При этом Дауэрлинг размахивал перед самой физиономией Швейка кулаками, точно тут шел настоящий боксерский матч.
Бравый солдат Швейк не потерял присутствия духа. Он выдержал это тяжкое испытание.
— Осмелюсь доложить, господин прапорщик, я пойду на батальонный рапорт!
— Предупреждаю, Швейк: если будете упрямиться, кончится плохо. Это Subordinationsverletzung , а теперь время военное.
— Осмелюсь доложить, господин прапорщик, я знаю, что время военное, и ежели это Subordinationsverletzung, так пускай меня на батальонном рапорте примерно накажут.
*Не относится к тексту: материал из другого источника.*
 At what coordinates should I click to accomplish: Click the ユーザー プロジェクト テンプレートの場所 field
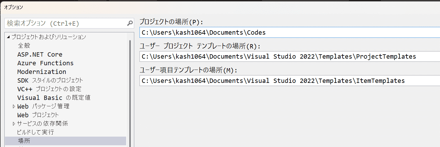[289, 57]
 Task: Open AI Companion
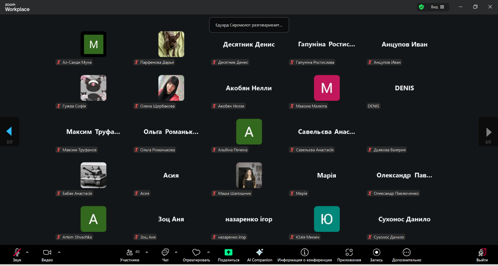click(260, 253)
Я солдат и вынесу любое наказание.
— Швейк, скотина, вы никуда не пойдете!
Но бравый солдат Швейк, исполненный великой веры и святой жажды пострадать, кивнув головой, повторил:
— Осмелюсь доложить: согласно вчерашнему приказу я пойду на батальонный рапорт.
Дауэрлинг в изнеможении опустился на койку фельдфебеля Вагнера, исполнявшего обязанности счетовода, и тихо, безнадежно произнес:
— Зондернуммер, растолкуйте ему. Получите на пиво.
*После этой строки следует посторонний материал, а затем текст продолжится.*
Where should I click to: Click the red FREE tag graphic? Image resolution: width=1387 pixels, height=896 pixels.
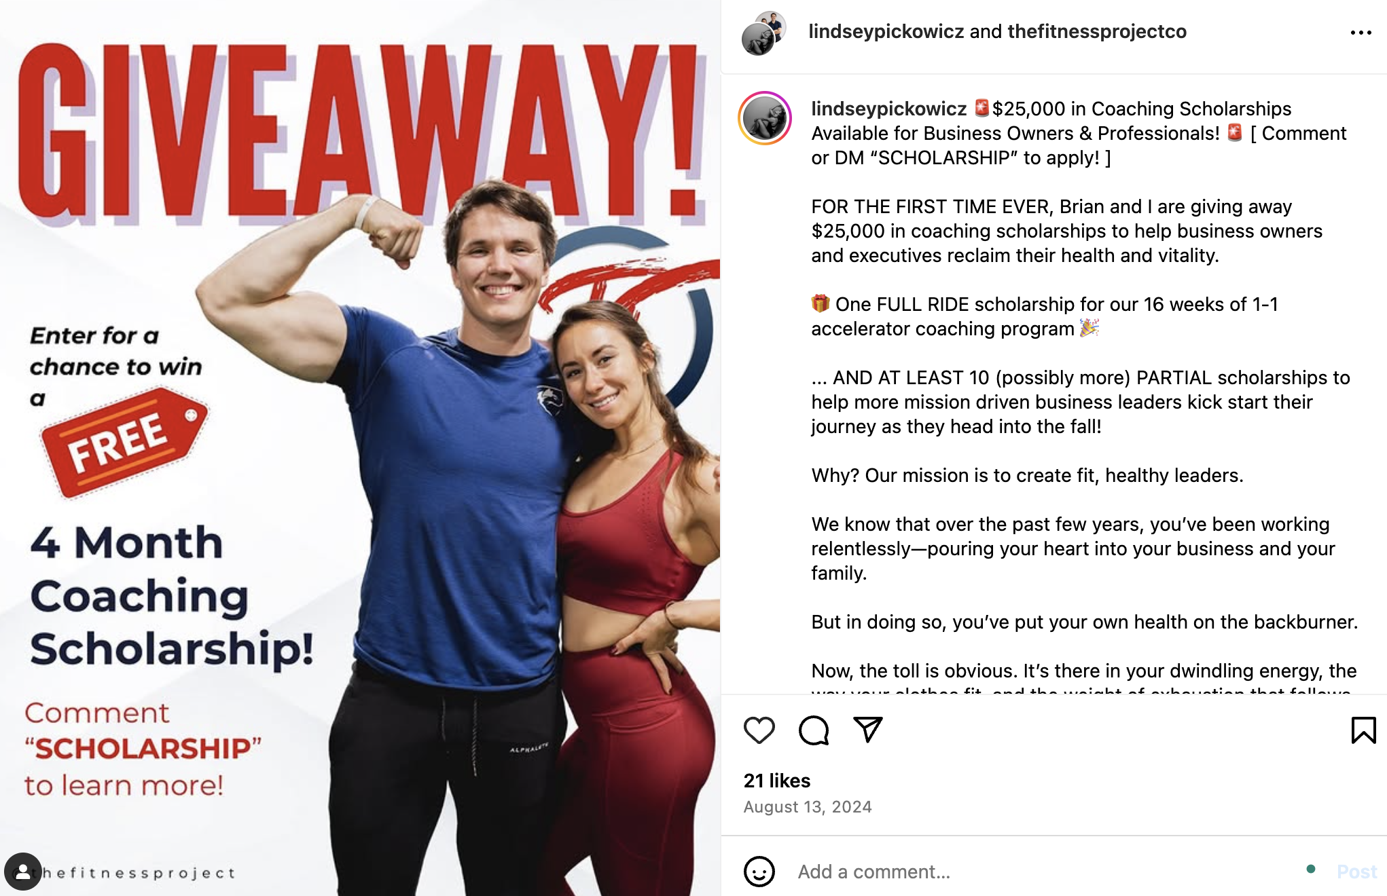tap(124, 441)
Фельдфебель Зондернуммер принялся втолковывать. Речь его могла бы смягчить камень. Он начал с того, что Швейк должен понять свое положение и необходимость подчиниться. Бунтом ничего не добьешься; это, в свою очередь, приведет только к насилию. Швейку необходимо обдумать последствия своего поведения. Видя, что ничего не получается, Зондернуммер обозвал было Швейка «свиньей»; но, тут же вспомнив, что ведет переговоры, похлопал Швейка по плечу и сказал:
— Sie, Schvejk, sie sind ein braver Kerl ,
Под фельдфебельскими нашивками Зондернуммера скрывался настоящий талант проповедника. Если б он когда-нибудь разговаривал так с солдатами, то они все до единого били бы себя в грудь и содрогались от рыданий. Но бравый солдат Швейк не поддался этому потоку красивых фраз и вышел из ораторских сетей спокойный, невозмутимый.
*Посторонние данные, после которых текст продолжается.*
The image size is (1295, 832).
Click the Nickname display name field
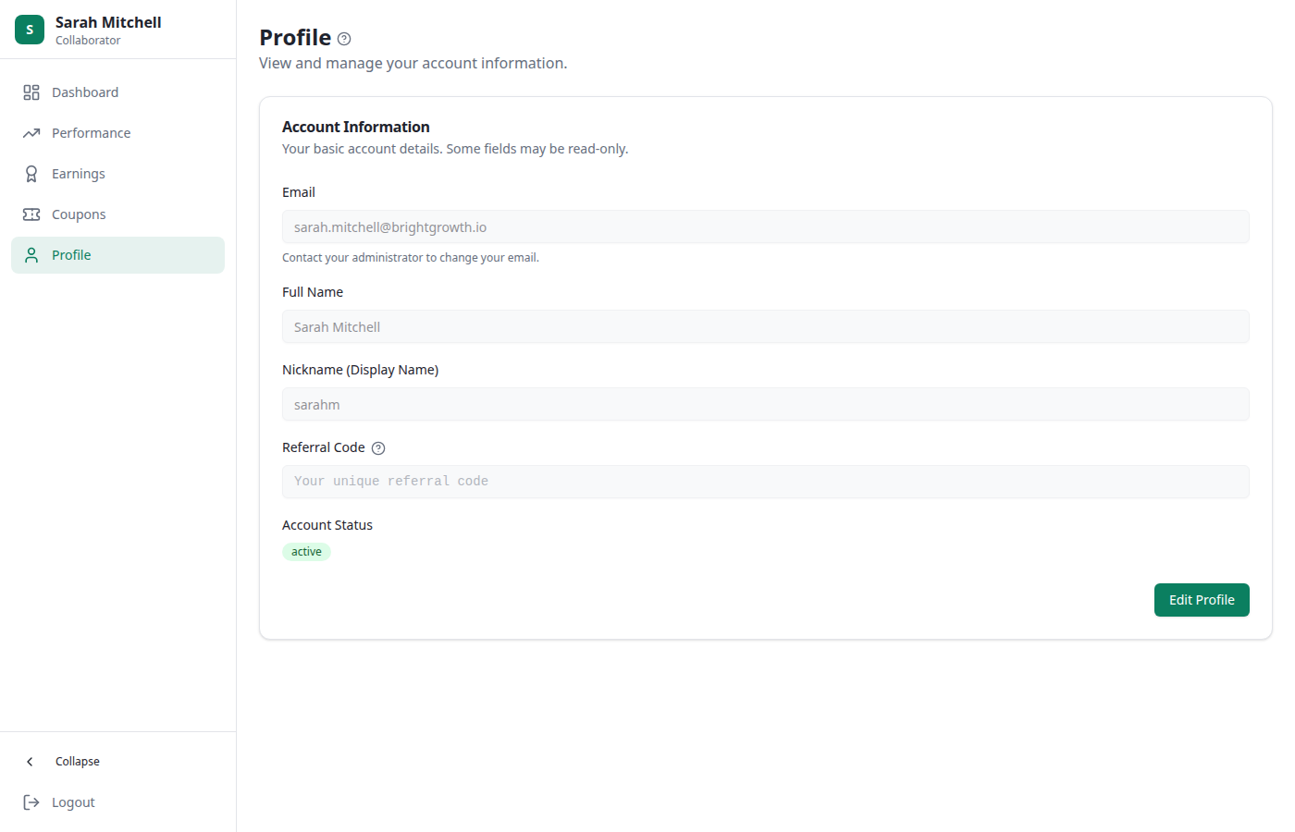[x=765, y=404]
— Осмелюсь доложить, господин прапорщик, я явлюсь на батальонный рапорт!
Дауэрлинг вскочил с койки и забегал по тесной канцелярии. В танце его было, пожалуй, чуть меньше грации, чем в танце Саломеи, пожелавшей получить голову святого Иоанна, но как-никак это был танец. А может быть, тут просто сказалось бессознательное желание вылезть из кожи.
Наконец он остановился, тяжело дыша и моргая глазами, как человек, старающийся поймать какую-то спасительную мысль. Взглянув на Швейка, он произнес решительно:
— Вы не пойдете на батальонный рапорт, Швейк. Вам там нечего делать. Вы вообще не имеете больше отношения к манншафту : отныне вы мой путцфлек .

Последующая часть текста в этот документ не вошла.